__Instructions for the task__:
From the entries that follow, list every line in which the string "agent" appears.

__Data for this task__:

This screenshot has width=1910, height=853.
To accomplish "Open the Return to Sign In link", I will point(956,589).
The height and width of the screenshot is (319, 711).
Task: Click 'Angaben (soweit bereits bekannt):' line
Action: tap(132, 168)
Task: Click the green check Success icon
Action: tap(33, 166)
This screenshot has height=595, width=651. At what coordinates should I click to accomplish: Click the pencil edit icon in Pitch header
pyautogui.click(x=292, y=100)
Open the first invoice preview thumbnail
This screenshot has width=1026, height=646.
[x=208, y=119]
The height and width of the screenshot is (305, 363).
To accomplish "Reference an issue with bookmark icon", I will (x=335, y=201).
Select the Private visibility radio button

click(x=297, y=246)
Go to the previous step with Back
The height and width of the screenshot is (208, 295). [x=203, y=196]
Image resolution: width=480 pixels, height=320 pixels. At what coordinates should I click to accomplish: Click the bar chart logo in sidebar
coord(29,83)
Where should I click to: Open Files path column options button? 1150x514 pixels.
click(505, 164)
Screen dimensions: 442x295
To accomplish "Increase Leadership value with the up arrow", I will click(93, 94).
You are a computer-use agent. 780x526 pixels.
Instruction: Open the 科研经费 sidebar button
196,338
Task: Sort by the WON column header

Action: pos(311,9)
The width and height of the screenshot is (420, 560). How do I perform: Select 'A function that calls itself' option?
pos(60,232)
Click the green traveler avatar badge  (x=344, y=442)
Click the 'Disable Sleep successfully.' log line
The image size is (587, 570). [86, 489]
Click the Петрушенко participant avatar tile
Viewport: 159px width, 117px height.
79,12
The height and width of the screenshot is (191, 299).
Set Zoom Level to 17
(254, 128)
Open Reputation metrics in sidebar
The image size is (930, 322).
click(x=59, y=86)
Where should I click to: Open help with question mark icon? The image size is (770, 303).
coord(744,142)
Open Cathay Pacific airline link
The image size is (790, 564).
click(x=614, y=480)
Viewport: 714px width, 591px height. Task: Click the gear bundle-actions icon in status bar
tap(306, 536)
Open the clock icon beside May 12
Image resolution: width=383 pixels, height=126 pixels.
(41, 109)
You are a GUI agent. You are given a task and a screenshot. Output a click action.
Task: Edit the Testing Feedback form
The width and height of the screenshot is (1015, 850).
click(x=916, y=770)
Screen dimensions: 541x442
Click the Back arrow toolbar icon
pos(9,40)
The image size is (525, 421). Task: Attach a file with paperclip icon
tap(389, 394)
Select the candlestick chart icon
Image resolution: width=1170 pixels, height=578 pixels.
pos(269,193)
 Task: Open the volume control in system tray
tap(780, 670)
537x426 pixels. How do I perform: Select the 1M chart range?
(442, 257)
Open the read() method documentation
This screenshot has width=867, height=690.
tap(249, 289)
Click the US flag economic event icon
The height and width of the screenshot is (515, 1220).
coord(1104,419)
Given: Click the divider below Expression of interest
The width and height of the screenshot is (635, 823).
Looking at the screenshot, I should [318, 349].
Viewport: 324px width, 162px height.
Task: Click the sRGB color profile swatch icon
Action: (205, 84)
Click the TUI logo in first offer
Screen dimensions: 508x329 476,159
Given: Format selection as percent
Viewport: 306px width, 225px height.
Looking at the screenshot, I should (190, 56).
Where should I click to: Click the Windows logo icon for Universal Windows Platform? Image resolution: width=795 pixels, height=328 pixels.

__Response__:
You are a computer-use agent. 780x526 pixels.
You are a GUI agent. You are given a task and a screenshot. Output a click action.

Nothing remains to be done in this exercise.